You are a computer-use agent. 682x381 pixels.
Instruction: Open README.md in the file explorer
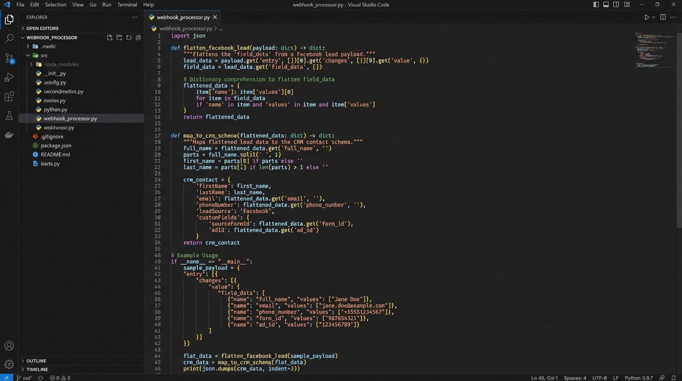[x=55, y=154]
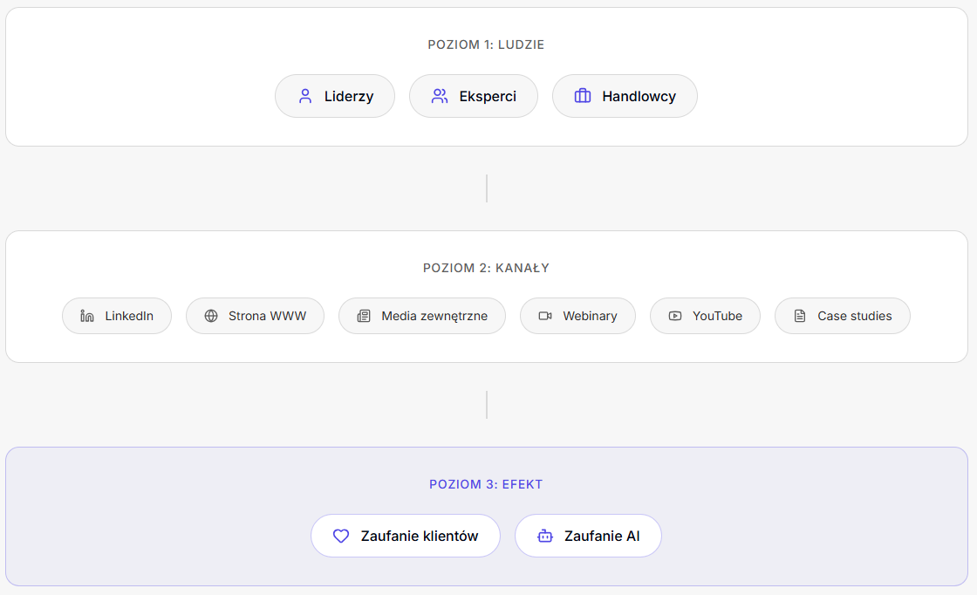Click the "Poziom 3: Efekt" heading
The width and height of the screenshot is (977, 595).
click(x=486, y=484)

Task prompt: Write out the material above exactly; no pictures.

The completed task:
You are a computer-use agent. 682x381 pixels.
Instruction: Open README.md in the file explorer
[x=55, y=154]
Click the "Poziom 3: Efekt" heading
The width and height of the screenshot is (977, 595).
click(x=486, y=484)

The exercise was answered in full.